**What is expected:**
Nothing but the lines from the one with "Open the code cleanup broom icon" through the last line of the data should be restated, each word for word.

[Dataset entries]
◇ ◇ ◇ ◇ ◇ ◇ ◇

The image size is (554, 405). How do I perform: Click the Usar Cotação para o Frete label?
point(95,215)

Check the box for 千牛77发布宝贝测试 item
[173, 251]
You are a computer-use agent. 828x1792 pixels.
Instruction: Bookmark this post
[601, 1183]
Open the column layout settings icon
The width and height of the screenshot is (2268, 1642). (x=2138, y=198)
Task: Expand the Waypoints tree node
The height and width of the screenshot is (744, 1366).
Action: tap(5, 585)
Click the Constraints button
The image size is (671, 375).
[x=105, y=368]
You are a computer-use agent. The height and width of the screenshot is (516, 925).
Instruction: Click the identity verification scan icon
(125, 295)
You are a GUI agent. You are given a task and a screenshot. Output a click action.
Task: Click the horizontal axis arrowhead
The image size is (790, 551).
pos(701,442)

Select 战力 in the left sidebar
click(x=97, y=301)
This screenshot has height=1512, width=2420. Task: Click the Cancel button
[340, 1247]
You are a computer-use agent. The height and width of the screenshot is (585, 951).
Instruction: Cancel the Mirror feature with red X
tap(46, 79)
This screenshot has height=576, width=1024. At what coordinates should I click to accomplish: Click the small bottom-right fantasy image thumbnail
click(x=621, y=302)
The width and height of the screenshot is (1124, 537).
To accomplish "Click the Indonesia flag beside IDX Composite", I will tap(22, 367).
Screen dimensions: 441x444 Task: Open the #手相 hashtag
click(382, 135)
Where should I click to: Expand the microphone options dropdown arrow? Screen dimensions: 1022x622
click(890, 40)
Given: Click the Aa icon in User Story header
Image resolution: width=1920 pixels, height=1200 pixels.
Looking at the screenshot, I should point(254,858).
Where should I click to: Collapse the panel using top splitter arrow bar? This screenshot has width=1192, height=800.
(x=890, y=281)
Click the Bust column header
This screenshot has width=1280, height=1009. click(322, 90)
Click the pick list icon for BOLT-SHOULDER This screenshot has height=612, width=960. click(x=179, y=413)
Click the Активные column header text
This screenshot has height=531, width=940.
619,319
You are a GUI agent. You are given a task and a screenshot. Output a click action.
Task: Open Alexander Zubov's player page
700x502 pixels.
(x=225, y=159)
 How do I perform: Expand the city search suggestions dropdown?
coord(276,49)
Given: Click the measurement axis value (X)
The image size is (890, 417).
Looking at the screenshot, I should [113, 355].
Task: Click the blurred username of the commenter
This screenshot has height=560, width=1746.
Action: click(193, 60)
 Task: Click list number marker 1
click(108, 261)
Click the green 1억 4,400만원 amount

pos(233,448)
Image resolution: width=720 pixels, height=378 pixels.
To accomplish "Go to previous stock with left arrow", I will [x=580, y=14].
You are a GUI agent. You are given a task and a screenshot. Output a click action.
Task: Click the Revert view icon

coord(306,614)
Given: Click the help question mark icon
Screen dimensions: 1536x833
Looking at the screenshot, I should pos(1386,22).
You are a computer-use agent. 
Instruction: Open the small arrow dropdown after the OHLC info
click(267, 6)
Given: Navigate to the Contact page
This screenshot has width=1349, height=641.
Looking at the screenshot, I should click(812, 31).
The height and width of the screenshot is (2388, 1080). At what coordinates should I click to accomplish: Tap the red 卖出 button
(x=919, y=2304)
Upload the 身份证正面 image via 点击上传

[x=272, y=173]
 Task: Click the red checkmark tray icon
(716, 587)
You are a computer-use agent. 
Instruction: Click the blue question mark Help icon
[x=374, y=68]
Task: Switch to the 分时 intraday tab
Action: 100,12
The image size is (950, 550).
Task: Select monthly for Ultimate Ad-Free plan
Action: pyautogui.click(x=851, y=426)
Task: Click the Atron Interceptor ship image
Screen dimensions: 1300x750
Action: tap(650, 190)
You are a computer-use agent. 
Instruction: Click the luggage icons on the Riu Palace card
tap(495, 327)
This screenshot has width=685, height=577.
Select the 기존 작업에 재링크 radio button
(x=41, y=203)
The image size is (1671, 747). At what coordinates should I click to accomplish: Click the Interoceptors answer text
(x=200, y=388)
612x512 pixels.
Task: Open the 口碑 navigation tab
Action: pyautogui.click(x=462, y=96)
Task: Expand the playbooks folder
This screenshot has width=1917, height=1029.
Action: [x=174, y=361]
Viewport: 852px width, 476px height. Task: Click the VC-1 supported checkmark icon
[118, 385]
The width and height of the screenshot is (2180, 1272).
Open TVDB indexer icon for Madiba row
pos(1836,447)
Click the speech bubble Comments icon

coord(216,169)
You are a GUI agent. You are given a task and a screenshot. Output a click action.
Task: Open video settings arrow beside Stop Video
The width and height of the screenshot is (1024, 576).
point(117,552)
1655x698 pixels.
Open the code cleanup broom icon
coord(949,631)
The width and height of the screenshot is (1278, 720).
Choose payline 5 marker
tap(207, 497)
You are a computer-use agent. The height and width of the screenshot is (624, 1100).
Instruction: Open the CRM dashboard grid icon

◇ ◇ ◇ ◇ ◇ ◇ ◇

**Result:**
Open the code cleanup broom icon
coord(949,631)
The width and height of the screenshot is (1278, 720).
Choose payline 5 marker
tap(207, 497)
You are a computer-use agent. The height and width of the screenshot is (624, 1100).
Instruction: Open the CRM dashboard grid icon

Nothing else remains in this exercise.